One of my primary and very important goals working with Home Assistant is that I want to be able to update Home Assistant at any time without anything breaking in my setup, for example integrations, automations, scripts etc.
I simply don’t want to have to do rework after an update, because it requires time and it also means something is not working in our home (which is something the wife will notice and mention, of course).
Today I just update Home Assistant when a new update is available. I don’t wait, and I don’t test if the update will work in a separate environment. I just update. I have done this for over a year now, and without any issues.
So how do I make sure that goal is reached? I follow a simple ruleset / guideline when working with Home Assistant:
1. Setup integrations through the GUI
If an integration can be setup through the GUI, I do it. The Home Assistant team will from update to update make sure that each integration work when setup through the GUI.

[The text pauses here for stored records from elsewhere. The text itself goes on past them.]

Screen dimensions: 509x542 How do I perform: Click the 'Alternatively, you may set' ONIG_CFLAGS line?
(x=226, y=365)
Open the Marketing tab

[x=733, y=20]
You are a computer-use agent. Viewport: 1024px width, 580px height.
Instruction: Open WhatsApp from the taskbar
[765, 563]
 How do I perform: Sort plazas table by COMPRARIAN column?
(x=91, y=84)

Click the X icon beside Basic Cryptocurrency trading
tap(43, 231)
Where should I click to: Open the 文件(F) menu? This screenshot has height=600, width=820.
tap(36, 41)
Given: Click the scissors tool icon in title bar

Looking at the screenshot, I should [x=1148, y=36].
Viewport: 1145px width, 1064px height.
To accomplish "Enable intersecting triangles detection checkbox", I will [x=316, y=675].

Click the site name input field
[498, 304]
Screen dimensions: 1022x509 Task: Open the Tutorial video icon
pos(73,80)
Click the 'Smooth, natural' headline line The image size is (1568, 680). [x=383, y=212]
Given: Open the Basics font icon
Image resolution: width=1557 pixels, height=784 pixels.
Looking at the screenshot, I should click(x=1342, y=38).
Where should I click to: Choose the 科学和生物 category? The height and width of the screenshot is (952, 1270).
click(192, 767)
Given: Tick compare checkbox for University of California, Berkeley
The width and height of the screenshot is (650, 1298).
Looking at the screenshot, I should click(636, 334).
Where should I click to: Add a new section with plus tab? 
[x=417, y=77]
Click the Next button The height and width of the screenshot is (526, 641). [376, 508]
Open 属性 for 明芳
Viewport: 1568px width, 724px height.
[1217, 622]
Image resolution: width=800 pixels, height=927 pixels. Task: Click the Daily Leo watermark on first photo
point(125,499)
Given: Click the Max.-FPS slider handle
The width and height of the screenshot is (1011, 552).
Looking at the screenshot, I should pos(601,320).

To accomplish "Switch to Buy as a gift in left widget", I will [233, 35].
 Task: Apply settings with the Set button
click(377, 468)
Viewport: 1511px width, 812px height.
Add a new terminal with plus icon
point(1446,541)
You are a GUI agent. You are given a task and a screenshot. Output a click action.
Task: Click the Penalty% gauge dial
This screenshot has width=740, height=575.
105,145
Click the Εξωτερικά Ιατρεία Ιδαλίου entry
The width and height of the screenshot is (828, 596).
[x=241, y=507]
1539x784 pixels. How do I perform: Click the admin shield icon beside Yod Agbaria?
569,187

If you set it up through YAML files instead, you could be hit by breaking changes to that configuration.
Of course not every integrations can be setup through GUI, so I still have some setup through YAML files. In this case I’m aware that I could be hit by breaking changes. Normally I follow up on the release notes to see if any of these integration can be setup through GUI in a new release, and if so, I will before next release have moved from YAML configuration to GUI setup.
2. Follow best practise for YAML files
I always follow the best practise for coding in the YAML files. This means that the code is more protected from updates breaking the code.
A good thing is to read the Templating documentation: Templating – Home Assistant (home-assistant.io)
It gives you a lot of information on how to work with different variabel types, check states of entities etc. It’s a must-read page of the documentation.
3. Using blueprints
Whenever I can I build my code by using blueprints. Blueprints is pre-made automations that can be used for multiple cases. For example all my automations for my different motion sensors is handled by the same blueprint.
Read more about blueprints here: Using Automation Blueprints – Home Assistant (home-assistant.io)
The advantage of using blueprints is, that I only need to change the code at one place. I have 8 motion sensors in the house, but because the automations related to each of them uses the same blueprint, I only need to change the code in the blueprint to change it for all the automations.
It simplifies coding and making it possible to reuse the code already made.